> Written exercise A
In the review of the Bridge Project Tempest, what was Stephen Dillane's Prospero doing when he came on stage before the house lights went down?
> Written exercise B
Extend the Tempest review with the paragraph that would come after its last sentence.

> Source passage
Filed Under: New York Theater

A review of the Bridge Project Tempest

September 22, 2010 by Steve Mentz 5 Comments

A slightly edited version of this review will appear this winter in Shakespeare Bulletin, alongside reviews of As You Like It (Bridge Project) and Measure for Measure (Theatre for a New Audience).  Anybody see any of these productions last winter?

How many versions of Prospero have we each seen or imagined?  Even though we no long believe the old stories about the play as Shakespeare’s self-portrait, there’s something about this familiar figure—magician, teacher, slave-holder, father—that carries the over-ripe taste of the familiar.  Even very strong performances by big-name actors—Patrick Stewart, Ian McKellan—can, in retrospect, fade into the role rather than putting an individual stamp upon it.  Stephen Dillane’s Prospero, while very faithful to the text, was probably the most distinctive I’ve seen.  He played the magician as threadbare and scholarly, deeply engaged with his inner spirits.  He arrived on stage for the first scene before the house lights went down and was distractedly reading a book.  Sam Mendes’s direction emphasized Prospero’s control of the island by having all the play’s action take place inside the sand circle of his art, with the actors not performing in each scene sitting motionless around the edge of the stage like marionettes without strings.  Despite his control inside the circle, Dillane’s Prospero didn’t feel all-powerful.  He paced urgently around the circle in the storm scene (the impact of which was slightly muted by having the wizard visible from the start); he seemed angry and impatient in the “great globe itself” speech (4.1); and he needed to blindfold Miranda in 1.2.  The production emphasized both Prospero’s power and his human frustration with that power. He controlled everything inside his circle, but that circle itself, which seemed to represent a navigator’s compass and a child’s sand box as well as a conjuror’s circle, was frustratingly small.  There was a lot outside that Prospero could not dominate.

> Raw data
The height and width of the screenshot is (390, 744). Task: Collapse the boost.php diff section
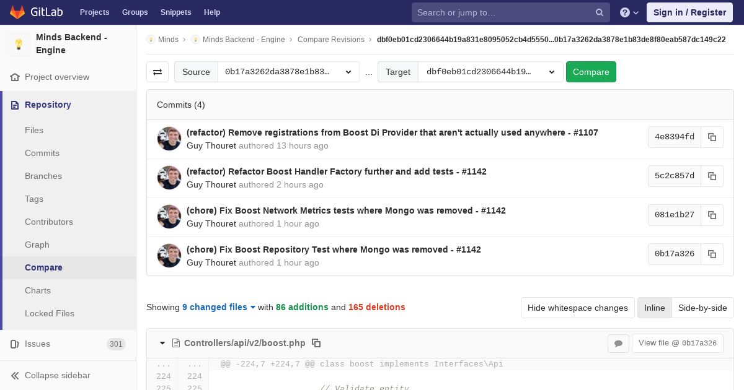pyautogui.click(x=162, y=343)
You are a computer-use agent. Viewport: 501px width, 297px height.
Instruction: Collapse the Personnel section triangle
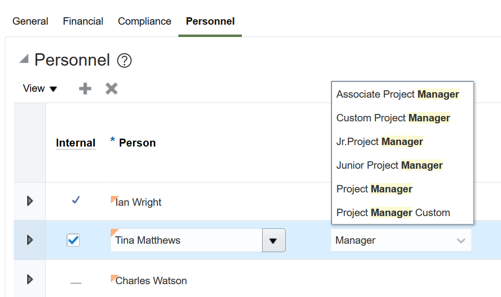click(24, 60)
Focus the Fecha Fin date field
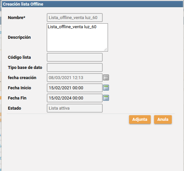 pyautogui.click(x=75, y=98)
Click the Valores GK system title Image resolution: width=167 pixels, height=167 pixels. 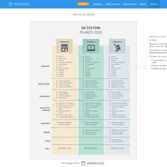tap(84, 14)
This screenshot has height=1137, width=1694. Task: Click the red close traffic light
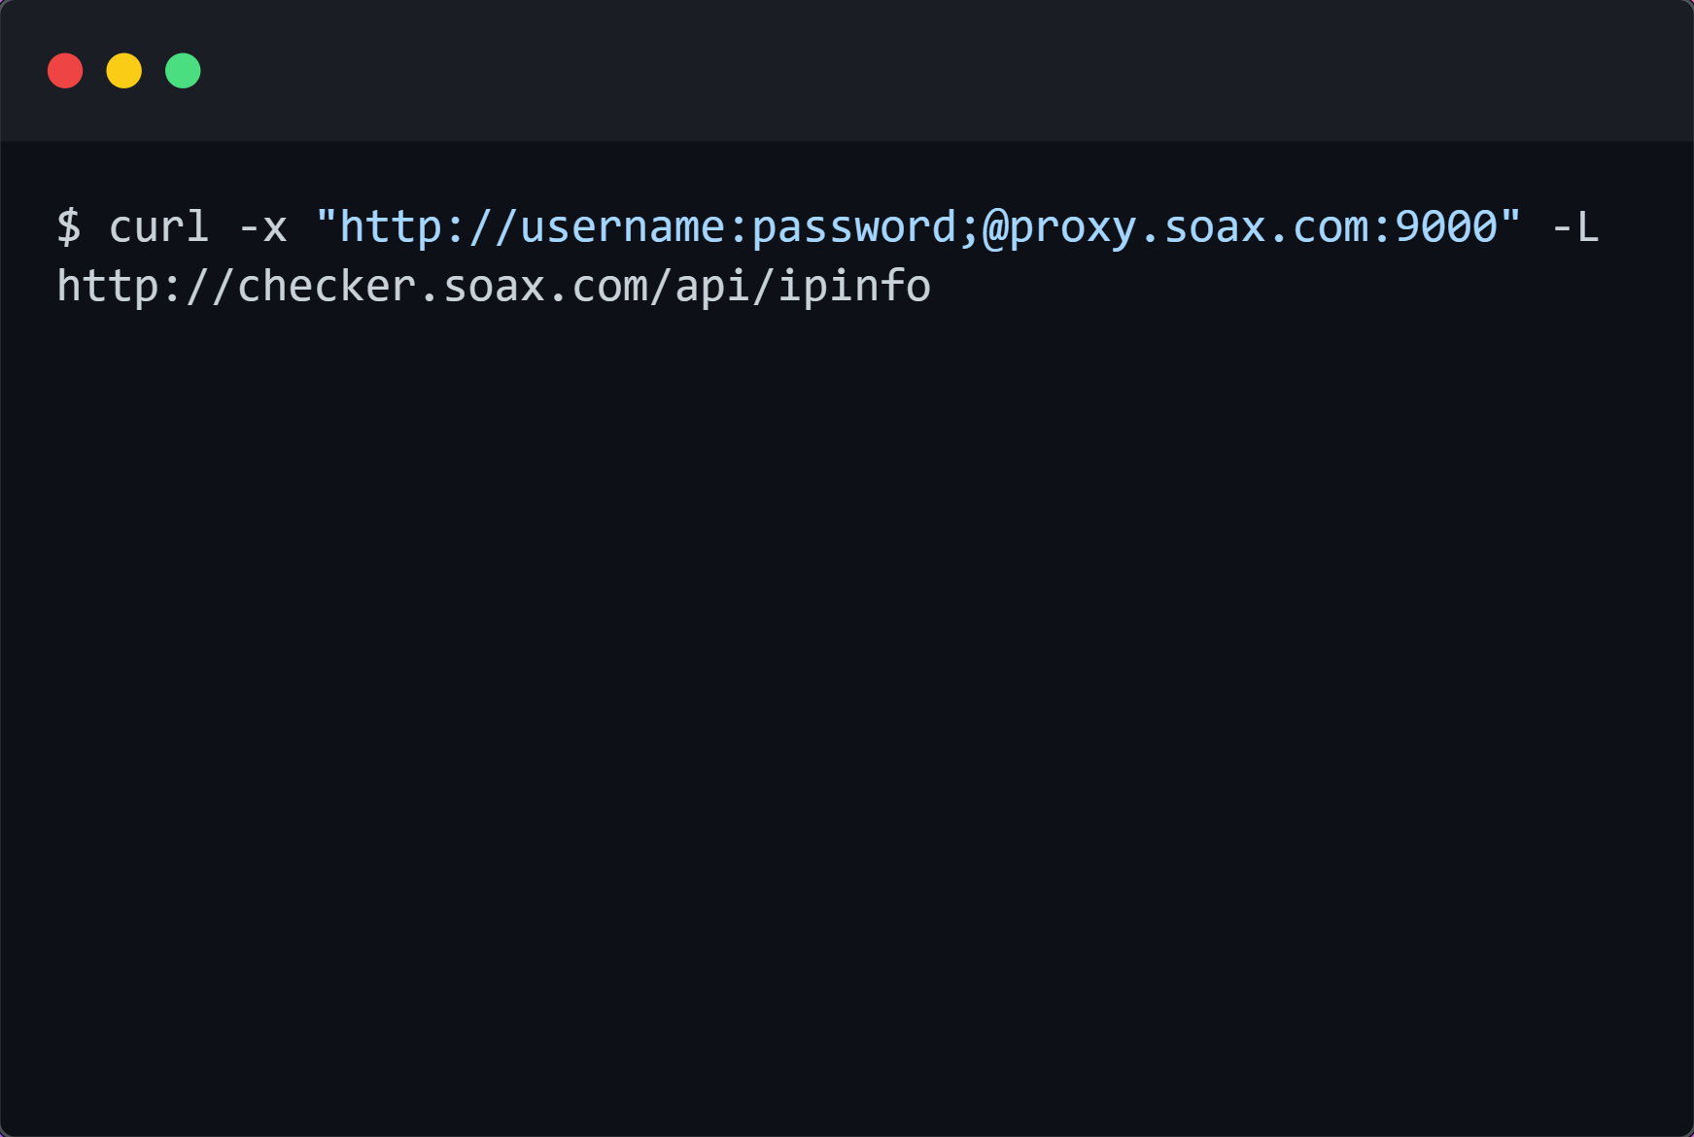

> Answer A
He was distractedly reading a book.

> Answer B
The empty recesses of the stage, filled with the slumping figures of actors not participating in Prospero’s action, testified to the limits of his power.  This part of the stage contained perhaps two inches of water, as if it were the edge of the ocean itself, the shores of which marked the limits of human and dramatic magic.  This opacity and emptiness helped explain Prospero’s sometimes perplexing anxiety, his worries about managing a series of events that he seems always to have well in hand. In Mendes’s production, there was always something visible on stage outside of his control.  The emotional urgency of Dillane’s performance finally burst through in the epilogue, for which he stripped himself down to an undershirt and boxer shorts and spat out his lines in a mixture of contempt and deep need: “Let your indulgence set me free.”  I’ve never been so moved by those very familiar lines, never seen a Prospero who so desperately needed indulgence.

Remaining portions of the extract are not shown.